§ **Exercise requirements**: Rewrite the part of the listing that opens with the line containing "The height and width of the screenshot is (750, 1568)." and closes with the line containing "Looking at the screenshot, I should tap(249, 301)." as a JSON list of strings, one string per line, leaving out blank lines.

Listing for locating displayed items
********

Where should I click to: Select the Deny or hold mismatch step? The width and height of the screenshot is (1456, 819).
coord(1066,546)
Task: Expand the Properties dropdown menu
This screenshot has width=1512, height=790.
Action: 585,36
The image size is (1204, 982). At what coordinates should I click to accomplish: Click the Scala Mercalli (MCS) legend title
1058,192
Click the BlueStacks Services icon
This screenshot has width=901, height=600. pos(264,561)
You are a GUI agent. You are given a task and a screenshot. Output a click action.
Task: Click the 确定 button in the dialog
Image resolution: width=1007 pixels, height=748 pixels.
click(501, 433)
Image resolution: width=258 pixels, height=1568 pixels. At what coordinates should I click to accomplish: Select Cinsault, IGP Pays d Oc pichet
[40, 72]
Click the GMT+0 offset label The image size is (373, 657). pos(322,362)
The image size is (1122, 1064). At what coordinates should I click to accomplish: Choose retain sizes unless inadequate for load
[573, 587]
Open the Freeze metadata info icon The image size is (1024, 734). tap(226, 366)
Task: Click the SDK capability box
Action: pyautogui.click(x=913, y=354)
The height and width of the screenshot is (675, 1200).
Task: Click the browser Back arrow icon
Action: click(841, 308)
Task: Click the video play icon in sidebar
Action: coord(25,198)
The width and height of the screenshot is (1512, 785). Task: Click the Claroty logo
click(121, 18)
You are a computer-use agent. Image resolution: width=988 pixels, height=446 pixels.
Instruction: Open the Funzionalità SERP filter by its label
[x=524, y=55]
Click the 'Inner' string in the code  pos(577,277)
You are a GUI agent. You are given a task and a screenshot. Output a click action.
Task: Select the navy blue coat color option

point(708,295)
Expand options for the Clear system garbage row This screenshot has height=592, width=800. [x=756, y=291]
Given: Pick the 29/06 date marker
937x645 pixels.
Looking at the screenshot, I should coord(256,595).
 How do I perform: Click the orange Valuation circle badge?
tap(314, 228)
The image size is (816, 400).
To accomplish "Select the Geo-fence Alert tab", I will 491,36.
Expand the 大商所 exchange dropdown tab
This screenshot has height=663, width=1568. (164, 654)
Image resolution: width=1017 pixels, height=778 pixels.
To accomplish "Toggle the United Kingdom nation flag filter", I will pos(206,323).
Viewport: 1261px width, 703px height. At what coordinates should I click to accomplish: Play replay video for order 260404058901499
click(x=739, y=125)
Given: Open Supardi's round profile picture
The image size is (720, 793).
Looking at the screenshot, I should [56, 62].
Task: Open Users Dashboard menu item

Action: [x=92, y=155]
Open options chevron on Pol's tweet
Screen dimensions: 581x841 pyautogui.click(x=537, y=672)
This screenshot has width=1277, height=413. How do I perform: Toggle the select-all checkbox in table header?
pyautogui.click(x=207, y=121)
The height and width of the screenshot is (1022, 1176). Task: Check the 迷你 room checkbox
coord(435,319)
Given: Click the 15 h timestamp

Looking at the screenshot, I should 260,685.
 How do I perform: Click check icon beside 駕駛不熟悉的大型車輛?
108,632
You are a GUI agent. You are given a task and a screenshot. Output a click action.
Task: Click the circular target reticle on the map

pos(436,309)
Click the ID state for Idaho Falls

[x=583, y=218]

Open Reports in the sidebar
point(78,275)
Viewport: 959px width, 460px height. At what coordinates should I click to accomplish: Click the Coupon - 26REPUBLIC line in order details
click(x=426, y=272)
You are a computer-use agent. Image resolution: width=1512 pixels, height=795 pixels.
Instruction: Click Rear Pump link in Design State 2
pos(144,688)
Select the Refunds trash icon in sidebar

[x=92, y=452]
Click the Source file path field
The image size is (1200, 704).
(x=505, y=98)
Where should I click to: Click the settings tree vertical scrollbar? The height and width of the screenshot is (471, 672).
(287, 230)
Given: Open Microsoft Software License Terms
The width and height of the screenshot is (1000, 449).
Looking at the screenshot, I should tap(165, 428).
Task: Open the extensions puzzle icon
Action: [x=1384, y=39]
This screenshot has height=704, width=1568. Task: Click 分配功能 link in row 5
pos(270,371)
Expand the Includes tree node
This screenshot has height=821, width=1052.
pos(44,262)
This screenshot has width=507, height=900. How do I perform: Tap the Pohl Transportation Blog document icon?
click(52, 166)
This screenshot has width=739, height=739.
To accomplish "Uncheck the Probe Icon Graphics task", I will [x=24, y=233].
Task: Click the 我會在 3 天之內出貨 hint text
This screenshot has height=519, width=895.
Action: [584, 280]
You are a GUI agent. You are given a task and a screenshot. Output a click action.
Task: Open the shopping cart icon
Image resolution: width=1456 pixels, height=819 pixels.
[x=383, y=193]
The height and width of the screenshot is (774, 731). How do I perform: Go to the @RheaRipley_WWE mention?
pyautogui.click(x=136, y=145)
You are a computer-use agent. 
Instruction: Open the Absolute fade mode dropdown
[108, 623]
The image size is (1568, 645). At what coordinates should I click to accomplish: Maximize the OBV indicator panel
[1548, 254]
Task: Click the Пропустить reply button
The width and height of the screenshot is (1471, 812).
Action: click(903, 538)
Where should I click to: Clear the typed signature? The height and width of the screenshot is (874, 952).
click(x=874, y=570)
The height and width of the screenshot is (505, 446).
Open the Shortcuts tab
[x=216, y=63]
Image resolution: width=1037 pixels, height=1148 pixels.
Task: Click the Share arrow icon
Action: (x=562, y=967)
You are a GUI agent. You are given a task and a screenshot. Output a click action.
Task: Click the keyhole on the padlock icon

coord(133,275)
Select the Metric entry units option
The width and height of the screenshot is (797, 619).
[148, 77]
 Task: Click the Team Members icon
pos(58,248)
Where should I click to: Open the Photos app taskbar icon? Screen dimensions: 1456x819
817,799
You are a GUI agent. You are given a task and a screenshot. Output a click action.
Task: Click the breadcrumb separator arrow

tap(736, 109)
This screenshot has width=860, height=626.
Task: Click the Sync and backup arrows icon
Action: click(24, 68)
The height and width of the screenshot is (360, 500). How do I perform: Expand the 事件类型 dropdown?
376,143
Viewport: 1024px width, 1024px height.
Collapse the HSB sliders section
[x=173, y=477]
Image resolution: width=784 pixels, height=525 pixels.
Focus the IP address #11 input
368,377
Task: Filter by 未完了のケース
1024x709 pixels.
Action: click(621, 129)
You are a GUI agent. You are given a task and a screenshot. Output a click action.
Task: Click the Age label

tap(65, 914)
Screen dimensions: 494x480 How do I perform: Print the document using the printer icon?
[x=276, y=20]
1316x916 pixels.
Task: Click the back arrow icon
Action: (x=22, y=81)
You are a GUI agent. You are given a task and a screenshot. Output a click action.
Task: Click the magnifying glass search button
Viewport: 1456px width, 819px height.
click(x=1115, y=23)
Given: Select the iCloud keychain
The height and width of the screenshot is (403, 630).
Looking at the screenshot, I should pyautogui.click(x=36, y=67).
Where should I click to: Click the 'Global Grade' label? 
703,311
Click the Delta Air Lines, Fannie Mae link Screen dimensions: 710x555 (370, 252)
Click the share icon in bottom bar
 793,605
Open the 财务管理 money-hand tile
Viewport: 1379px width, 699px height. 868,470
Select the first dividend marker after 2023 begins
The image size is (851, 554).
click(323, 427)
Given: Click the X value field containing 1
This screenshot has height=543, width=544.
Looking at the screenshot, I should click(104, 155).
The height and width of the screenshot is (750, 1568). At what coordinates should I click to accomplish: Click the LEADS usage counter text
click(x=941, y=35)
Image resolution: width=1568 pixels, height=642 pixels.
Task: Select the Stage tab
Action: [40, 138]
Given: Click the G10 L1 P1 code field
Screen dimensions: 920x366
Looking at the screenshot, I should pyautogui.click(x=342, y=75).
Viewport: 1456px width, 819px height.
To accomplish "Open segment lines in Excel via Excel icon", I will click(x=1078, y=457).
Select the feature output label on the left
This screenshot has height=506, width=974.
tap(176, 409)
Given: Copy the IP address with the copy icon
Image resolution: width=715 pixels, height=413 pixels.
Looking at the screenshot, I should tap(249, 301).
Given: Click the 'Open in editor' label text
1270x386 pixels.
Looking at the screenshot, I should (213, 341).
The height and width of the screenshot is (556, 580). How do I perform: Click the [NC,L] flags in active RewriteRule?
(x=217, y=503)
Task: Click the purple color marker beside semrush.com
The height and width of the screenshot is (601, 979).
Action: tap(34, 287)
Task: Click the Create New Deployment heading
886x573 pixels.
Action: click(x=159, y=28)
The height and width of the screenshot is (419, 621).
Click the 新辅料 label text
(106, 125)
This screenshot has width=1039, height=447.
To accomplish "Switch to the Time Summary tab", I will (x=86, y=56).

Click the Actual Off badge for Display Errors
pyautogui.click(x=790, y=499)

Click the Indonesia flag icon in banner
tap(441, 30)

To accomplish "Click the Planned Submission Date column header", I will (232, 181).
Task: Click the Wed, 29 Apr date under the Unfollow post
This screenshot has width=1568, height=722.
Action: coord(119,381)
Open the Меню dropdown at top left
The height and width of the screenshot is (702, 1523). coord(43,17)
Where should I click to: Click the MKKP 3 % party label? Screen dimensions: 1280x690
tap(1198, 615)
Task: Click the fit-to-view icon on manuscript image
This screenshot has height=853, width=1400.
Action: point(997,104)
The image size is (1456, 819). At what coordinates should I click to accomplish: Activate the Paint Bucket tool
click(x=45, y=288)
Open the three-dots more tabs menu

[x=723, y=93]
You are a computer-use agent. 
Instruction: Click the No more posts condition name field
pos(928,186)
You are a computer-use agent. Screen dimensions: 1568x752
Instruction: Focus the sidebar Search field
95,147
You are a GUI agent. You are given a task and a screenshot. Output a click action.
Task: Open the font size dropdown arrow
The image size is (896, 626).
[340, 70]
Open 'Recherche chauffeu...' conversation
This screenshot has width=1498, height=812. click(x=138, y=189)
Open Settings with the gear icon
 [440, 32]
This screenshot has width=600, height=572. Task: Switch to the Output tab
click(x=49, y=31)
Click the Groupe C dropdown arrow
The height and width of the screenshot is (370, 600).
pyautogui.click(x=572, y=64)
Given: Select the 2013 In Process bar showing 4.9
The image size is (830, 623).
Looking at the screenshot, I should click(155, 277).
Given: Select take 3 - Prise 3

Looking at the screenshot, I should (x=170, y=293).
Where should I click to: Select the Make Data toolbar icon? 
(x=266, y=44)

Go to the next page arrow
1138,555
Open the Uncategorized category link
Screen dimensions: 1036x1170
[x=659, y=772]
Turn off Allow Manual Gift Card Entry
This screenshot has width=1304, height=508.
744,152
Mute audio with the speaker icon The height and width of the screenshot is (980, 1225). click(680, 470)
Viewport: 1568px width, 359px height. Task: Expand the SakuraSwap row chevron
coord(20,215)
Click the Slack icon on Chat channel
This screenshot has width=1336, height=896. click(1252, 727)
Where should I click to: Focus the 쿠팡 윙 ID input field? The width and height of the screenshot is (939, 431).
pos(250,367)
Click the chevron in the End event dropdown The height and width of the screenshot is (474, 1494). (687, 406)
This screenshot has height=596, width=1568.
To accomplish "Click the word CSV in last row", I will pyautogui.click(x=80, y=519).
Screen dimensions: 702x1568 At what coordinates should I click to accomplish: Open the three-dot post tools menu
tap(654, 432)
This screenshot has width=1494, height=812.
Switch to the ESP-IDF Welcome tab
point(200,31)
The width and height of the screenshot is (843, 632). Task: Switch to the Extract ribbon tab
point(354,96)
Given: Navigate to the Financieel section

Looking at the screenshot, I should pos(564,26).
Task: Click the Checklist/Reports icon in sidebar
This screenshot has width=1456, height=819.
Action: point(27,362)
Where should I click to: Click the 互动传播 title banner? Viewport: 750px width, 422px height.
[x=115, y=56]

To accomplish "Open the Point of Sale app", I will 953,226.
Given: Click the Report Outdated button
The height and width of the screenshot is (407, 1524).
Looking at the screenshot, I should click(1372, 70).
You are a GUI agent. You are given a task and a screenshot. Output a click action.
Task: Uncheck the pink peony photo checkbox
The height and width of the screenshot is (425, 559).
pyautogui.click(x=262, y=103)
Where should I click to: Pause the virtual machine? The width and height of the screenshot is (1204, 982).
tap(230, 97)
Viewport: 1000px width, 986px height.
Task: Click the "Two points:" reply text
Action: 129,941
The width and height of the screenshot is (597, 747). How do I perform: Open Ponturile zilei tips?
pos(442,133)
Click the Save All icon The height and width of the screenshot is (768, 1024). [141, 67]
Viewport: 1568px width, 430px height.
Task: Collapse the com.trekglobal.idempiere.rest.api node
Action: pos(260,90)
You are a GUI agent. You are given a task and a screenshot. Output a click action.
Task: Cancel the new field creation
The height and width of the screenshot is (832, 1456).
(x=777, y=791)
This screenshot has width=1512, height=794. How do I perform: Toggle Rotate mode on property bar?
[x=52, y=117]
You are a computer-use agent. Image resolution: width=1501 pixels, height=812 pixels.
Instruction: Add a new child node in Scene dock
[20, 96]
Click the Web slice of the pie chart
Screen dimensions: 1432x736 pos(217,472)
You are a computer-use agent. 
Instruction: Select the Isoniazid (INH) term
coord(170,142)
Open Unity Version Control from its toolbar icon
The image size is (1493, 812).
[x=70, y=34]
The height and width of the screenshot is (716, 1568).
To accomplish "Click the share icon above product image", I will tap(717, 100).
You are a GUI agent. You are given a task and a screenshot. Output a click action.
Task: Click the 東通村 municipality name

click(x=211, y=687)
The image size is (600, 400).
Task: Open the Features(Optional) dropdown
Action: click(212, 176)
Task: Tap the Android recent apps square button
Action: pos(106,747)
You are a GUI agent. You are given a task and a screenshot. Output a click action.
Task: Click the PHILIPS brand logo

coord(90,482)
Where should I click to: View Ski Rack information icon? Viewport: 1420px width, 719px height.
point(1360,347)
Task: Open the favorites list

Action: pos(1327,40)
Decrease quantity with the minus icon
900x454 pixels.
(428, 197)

********

§ **Answer below**:
[
  "The height and width of the screenshot is (750, 1568). At what coordinates should I click to accomplish: Click the LEADS usage counter text",
  "click(x=941, y=35)",
  "Image resolution: width=1568 pixels, height=642 pixels.",
  "Task: Select the Stage tab",
  "Action: [40, 138]",
  "Given: Click the G10 L1 P1 code field",
  "Screen dimensions: 920x366",
  "Looking at the screenshot, I should pyautogui.click(x=342, y=75).",
  "Viewport: 1456px width, 819px height.",
  "To accomplish \"Open segment lines in Excel via Excel icon\", I will click(x=1078, y=457).",
  "Select the feature output label on the left",
  "This screenshot has height=506, width=974.",
  "tap(176, 409)",
  "Given: Copy the IP address with the copy icon",
  "Image resolution: width=715 pixels, height=413 pixels.",
  "Looking at the screenshot, I should tap(249, 301)."
]